(Provided passage begins)

The recent creation of a "synthetic organism" by Craig Venter and his colleagues his hit the headlines. By all accounts it is a thoroughly impressive piece of work, a tour de force that designed a genome from scratch, literally by writing it the way a piece of computer code is written. The perseverance and ingenuity put into the process deserve ample applause. And it should rightly catapult the emerging field of synthetic biology into the public discourse.
But it's still not a "synthetic cell" in my opinion. The genome was inserted into a cell where it started working exactly as expected. I would not hold my breath before we can design completely synthetic genomes that can do whatever we want, including eating CO2 or producing Lipitor.

(Provided passage ends)

→ **Problems to solve**
- a) Transcribe the part of the synthetic organism commentary that opens with the words containing "The recent creation" and closes with "or producing Lipitor.".
- b) In the synthetic organism commentary, who created the "synthetic organism"?
- c) Resume the commentary on Craig Venter's synthetic organism, picking up after its final sentence.

(Entries supplied begins)

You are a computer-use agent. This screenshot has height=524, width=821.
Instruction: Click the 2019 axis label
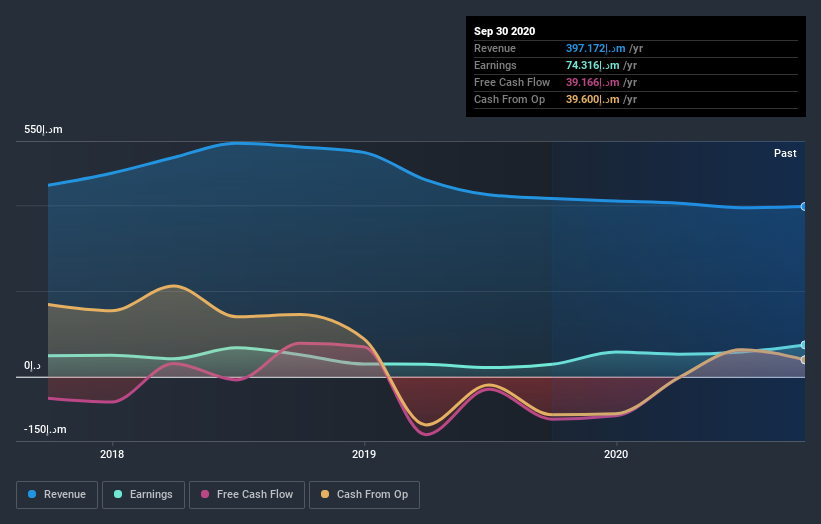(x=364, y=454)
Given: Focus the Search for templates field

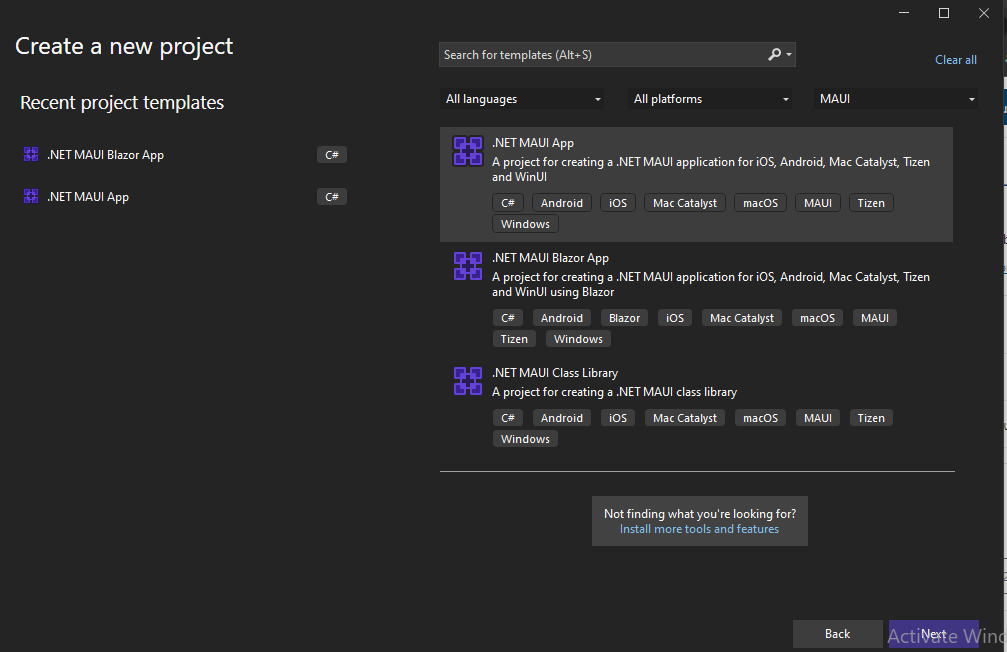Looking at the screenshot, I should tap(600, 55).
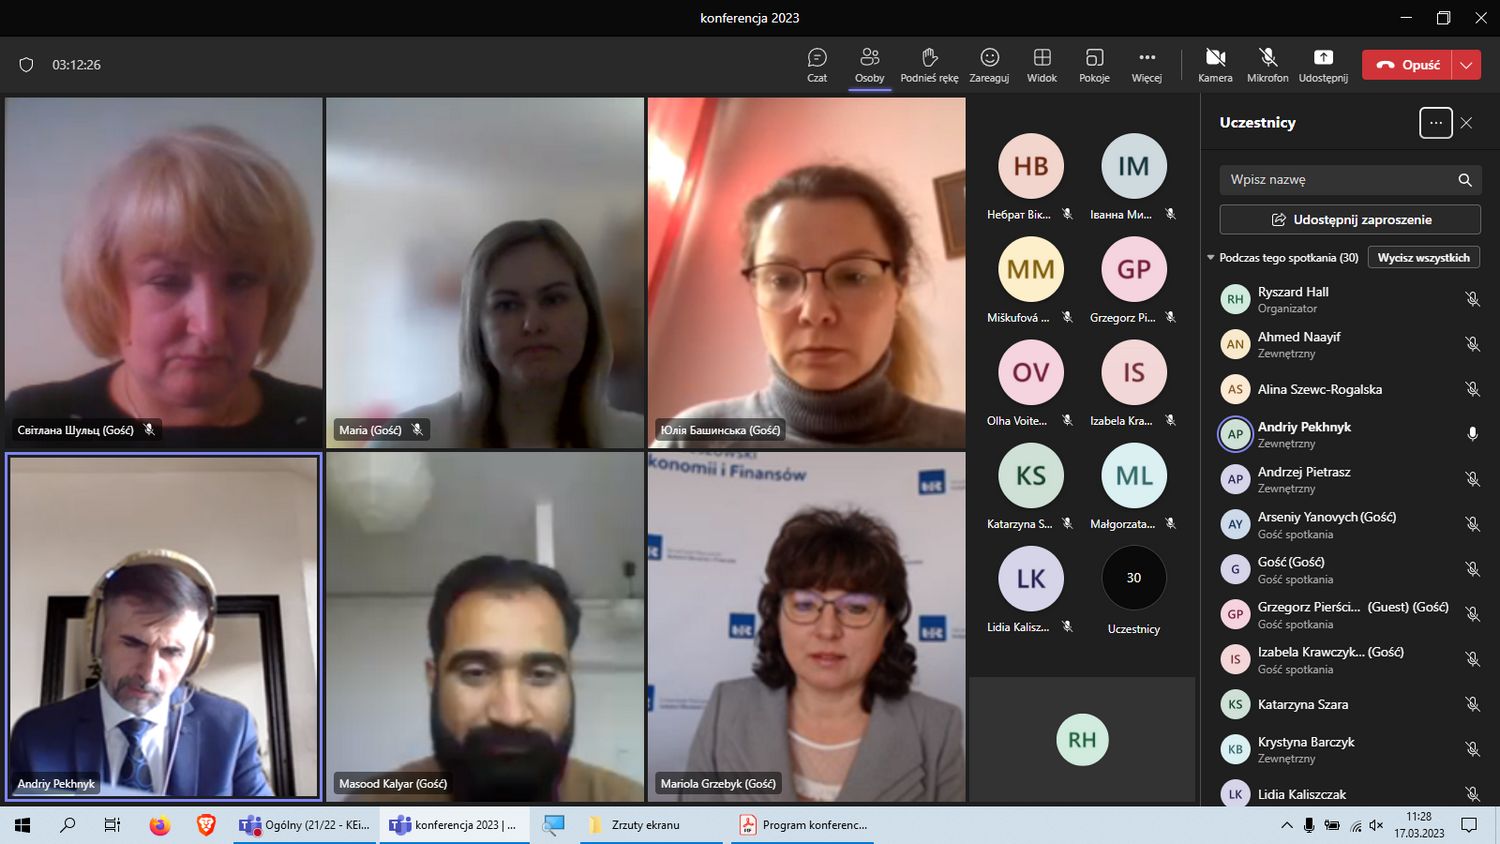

(Entries supplied ends)

→ **Written answers**
- a)
The recent creation of a "synthetic organism" by Craig Venter and his colleagues his hit the headlines. By all accounts it is a thoroughly impressive piece of work, a tour de force that designed a genome from scratch, literally by writing it the way a piece of computer code is written. The perseverance and ingenuity put into the process deserve ample applause. And it should rightly catapult the emerging field of synthetic biology into the public discourse.
But it's still not a "synthetic cell" in my opinion. The genome was inserted into a cell where it started working exactly as expected. I would not hold my breath before we can design completely synthetic genomes that can do whatever we want, including eating CO2 or producing Lipitor.

- b) Craig Venter and his colleagues.

- c)
To this non-expert, the reason looks simple: everything in molecular biology that we have encountered until now has turned out to be more complex than expected. Notice what's happened to AIDS vaccines, gene therapy and treatments for Alzheimer's disease, all of which would supposedly be simpler than designing a synthetic organism. In each of these cases, what seemed obvious and straightforward has turned out to be a maze of unexpected challenges and unexplained observations. The fact is, designing a genome is one thing, making it produce proteins that will interact with each other in a carefully orchestrated manner, will find binding partners with exquisite specificity and accomplish the extremely complex and often non-intuitive cascades of signal transduction is quite another. A cell is not just the genome, it's really about interactions. And I am willing to bet that we are a long way off before we can generally design all those countless specific interactions which give rise to that entity named a "cell".